Set down exactly the lines from the one containing "[TikTok] (640, 2409)" through the last line of the data below, and no others.

Segment Start: LISTED RECORDS

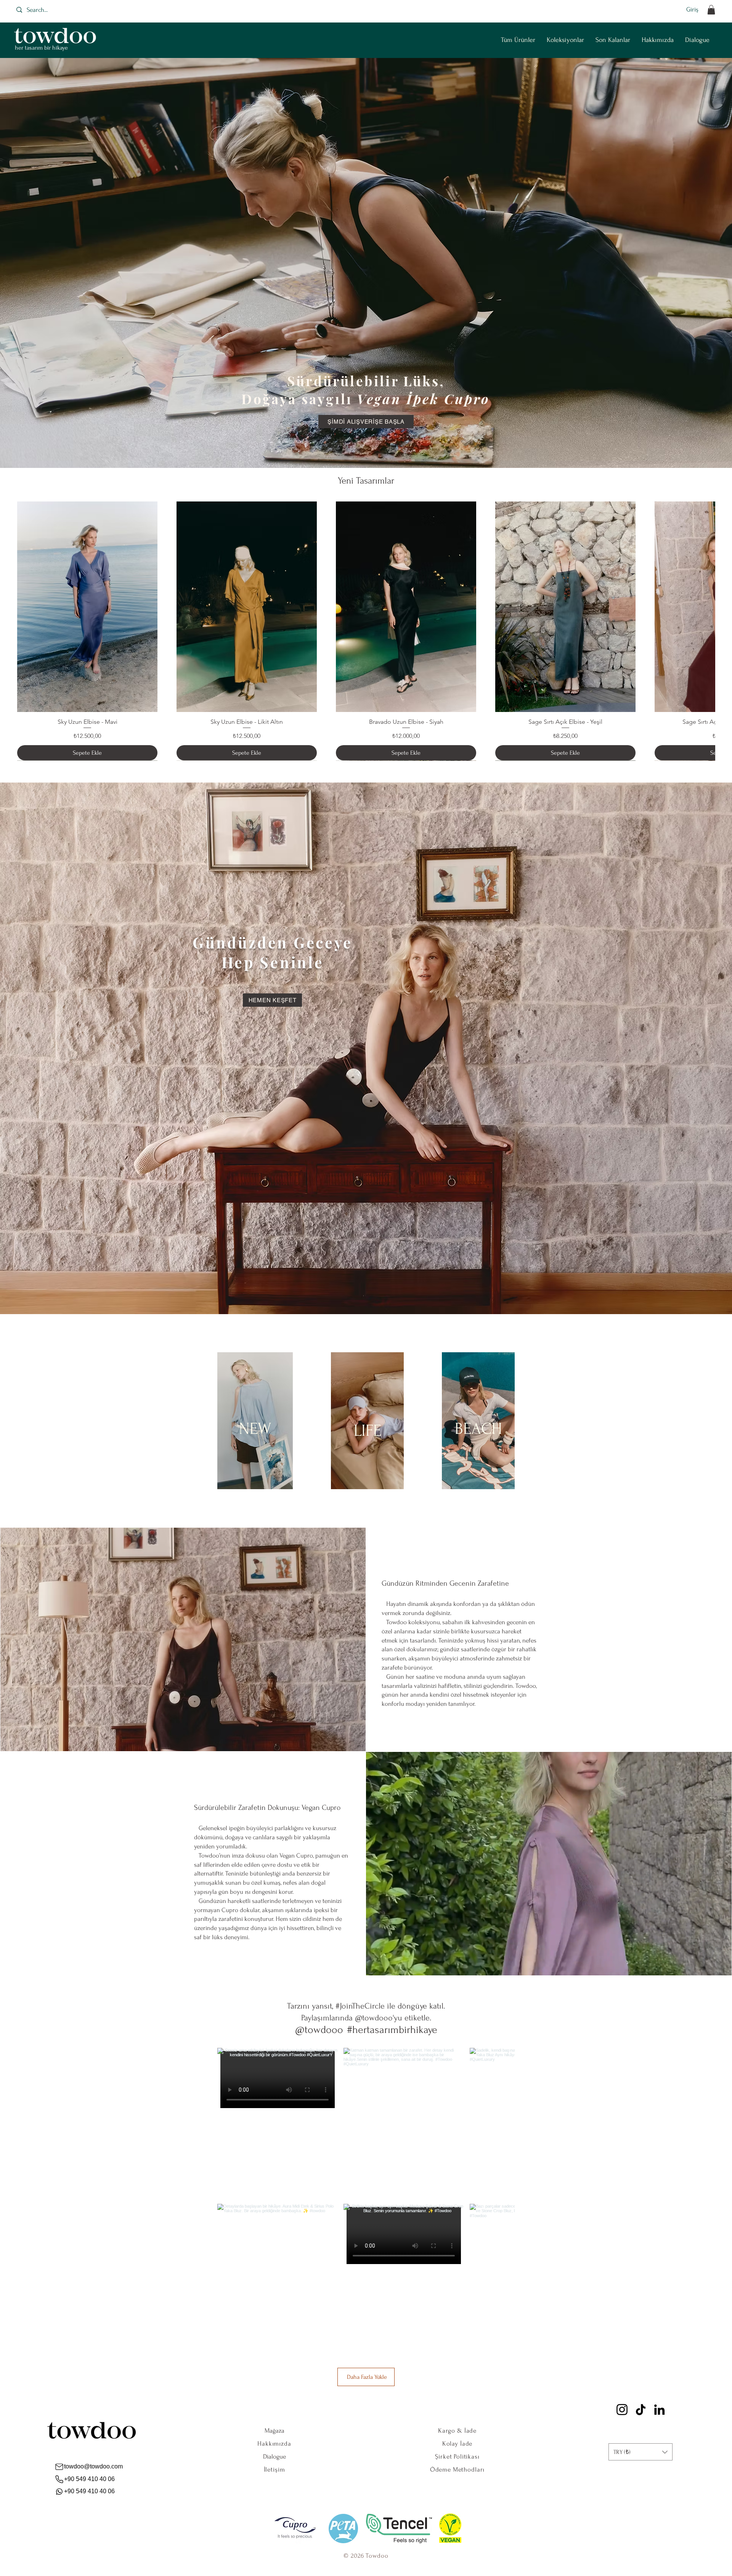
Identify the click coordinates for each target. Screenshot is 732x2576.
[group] (366, 631)
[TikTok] (640, 2409)
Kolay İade (457, 2443)
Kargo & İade (457, 2430)
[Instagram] (622, 2409)
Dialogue (274, 2456)
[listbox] (640, 2451)
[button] (711, 9)
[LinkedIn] (659, 2409)
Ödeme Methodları (457, 2469)
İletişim (274, 2469)
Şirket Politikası (457, 2456)
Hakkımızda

Segment End: LISTED RECORDS

- EXERCISE RESPONSE
[TikTok] (640, 2409)
Kolay İade (457, 2443)
Kargo & İade (457, 2430)
[Instagram] (622, 2409)
Dialogue (274, 2456)
[listbox] (640, 2451)
[button] (711, 9)
[LinkedIn] (659, 2409)
Ödeme Methodları (457, 2469)
İletişim (274, 2469)
Şirket Politikası (457, 2456)
Hakkımızda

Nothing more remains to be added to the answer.